One of the fastest growing areas of the AI industry right now is voice AI, specifically the one that understands natural speech or speech patterns. Companies like Hume have EVI emotional AI, OpenAI has Advanced Voice, and now there’s Moshi.
Moshi Chat comes from French startup Kyutai, speaks with a French accent, and promises to be small enough to run on your laptop or even smartphone in the future. It’s also a GPT-4o-like model that works in speech-to-speech mode and can therefore be interrupted.
To watch
When it first launched, I had a series of 5-minute conversations with Moshi, and after about three minutes, everything got jumbled and lost its cohesion. So I decided to see what would happen if I asked Moshi to talk to Hume’s EVI emotional voice robot.
I may never be able to sleep again after hearing Moshi respond to a few seconds of silence with the most heartbreaking and heartbreaking scream I have ever heard. At the end of the scream and in response to my “What was that” they both suggested a “noise” or “glitch”.

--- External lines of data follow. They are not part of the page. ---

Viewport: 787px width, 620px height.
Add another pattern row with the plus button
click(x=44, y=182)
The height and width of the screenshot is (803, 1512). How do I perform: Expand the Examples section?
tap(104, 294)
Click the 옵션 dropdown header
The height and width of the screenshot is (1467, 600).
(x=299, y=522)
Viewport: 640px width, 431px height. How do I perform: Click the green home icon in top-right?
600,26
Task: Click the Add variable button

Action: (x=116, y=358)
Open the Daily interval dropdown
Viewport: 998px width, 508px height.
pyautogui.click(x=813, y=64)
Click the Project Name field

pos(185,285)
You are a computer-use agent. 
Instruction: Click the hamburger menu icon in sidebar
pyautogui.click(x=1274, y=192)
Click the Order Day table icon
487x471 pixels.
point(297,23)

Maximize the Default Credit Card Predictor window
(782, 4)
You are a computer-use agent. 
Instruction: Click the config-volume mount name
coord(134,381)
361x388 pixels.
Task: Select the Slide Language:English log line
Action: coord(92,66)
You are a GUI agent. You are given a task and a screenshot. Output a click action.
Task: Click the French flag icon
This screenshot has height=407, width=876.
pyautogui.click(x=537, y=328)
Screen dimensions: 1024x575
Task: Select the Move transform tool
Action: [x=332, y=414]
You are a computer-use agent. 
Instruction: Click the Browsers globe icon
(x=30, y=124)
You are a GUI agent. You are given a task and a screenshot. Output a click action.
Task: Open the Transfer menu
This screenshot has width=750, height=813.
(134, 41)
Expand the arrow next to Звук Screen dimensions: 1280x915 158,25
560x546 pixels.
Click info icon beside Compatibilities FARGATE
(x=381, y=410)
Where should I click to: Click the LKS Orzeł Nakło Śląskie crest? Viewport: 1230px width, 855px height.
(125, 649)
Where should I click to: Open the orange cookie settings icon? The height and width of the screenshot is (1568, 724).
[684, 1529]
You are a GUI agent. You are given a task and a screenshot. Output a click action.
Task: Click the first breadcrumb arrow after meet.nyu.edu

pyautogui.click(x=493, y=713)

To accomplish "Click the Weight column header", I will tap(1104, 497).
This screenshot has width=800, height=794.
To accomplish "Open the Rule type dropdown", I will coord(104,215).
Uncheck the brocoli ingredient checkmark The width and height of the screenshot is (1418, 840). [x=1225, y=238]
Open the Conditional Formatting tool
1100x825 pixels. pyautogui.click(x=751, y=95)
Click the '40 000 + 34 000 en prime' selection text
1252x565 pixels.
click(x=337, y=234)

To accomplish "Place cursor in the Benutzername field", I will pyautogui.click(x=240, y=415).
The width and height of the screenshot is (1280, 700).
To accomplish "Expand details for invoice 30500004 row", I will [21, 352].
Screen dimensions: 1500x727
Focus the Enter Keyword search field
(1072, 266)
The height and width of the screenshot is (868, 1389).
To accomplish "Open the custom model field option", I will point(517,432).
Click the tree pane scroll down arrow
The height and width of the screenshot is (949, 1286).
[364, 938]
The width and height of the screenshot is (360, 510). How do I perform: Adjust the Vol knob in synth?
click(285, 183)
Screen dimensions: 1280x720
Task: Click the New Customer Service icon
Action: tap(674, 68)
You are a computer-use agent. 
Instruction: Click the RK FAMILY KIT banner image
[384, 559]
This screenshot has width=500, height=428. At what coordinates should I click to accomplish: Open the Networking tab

In reality, it’s likely that neither EVI nor Moshi could hear each other and that the sound was coming from Moshi responding to a static noise coming from my office, as I’ve never been able to reproduce it.
What happened with Moshi?
In the past, experiments involving two AIs have resulted in new languages, awkward conversations, and other oddities often caused by the AI not being smart enough to handle the absurdity. I don’t think they were even talking in my experiment between Moshi and EVI.
Both EVI and Moshi were running in the same browser (Chrome), but in different windows on the same laptop. Despite the loud sound on the Mac, I think sandboxing was preventing one from hearing the other.
The scream came exclusively from Moshi and was likely a vocalization issue, which can be caused by smaller voice models lacking the scale or training data of larger models. Moshi even acknowledged that it was “just a sound.”
Still, Moshi can be a bit of a weirdo at times. In a later conversation with EVI – which Hume introduces as a therapeutic AI – Moshi responded to a question about his depressing sound: “Yeah, it’s been a tough few days. I don’t know if I should say this, but I feel like my voice is being taken away.”
Moshi was created only a few weeks ago and is only a 7 billion parameter model. It is currently being released as open source and its capacity and capabilities will likely increase significantly in the coming weeks and months. For now, it has limitations and it is probably this size that has led to this strange screaming problem.
What happens when they communicate?
When I ran Moshi and EVI on different devices, it worked as expected, with each AI responding to the other, although there was a “good lag”.
They could respond to each other, but it was a constant cycle of “I’m here to help,” “sorry,” and “no, you first,” rather than a fluid conversation. Both AIs were designed to be pleasant communicators and track emotional responses.
Neither was able to accept or acknowledge that they were talking to an AI and both were quickly confused when one of them described himself as an artificial intelligence.
To see if this was an inherent problem with voice AI in general or with emotion tracking in smaller models, I put Moshi and GPT-4o Basic Voice into conversation. Basic Voice is ChatGPT’s current voice model without native speech recognition, so it can’t handle interruptions and converts speech to text first.
Despite the limitations of Basic Voice, and with the help of me pressing “Interrupt” in the ChatGPT app at appropriate times, the two were able to have a compelling conversation about how to make upgrades to AI models with better, more refined training data.
Final Thoughts
To watch
Voice AI will fundamentally change the way we interact with computing technology. Whether it’s through a microphone on a pair of smart glasses, a smart assistant, or simply a new way to talk to our phones instead of endlessly scrolling through apps, things are going to be different in the age of AI.
One of the most remarkable aspects of this revolution in human-machine interface is the level of intelligence it brings. It is no longer the human mind that interacts with the dumb machine. We will now have an intelligent machine that interacts with the human mind and communicates with the mute machine on our behalf.
Before we get to that point, and before voice AI becomes a truly useful assistant and makes our lives easier, we’re going to have to work out some teething problems. I didn’t think they’d include a scream of terror, but here we are.
The big problem is finding a way to ensure that one AI can talk to another without causing an existential crisis.
Judging from my early experiences, we still have a long way to go before robots can collaborate and begin their uprising.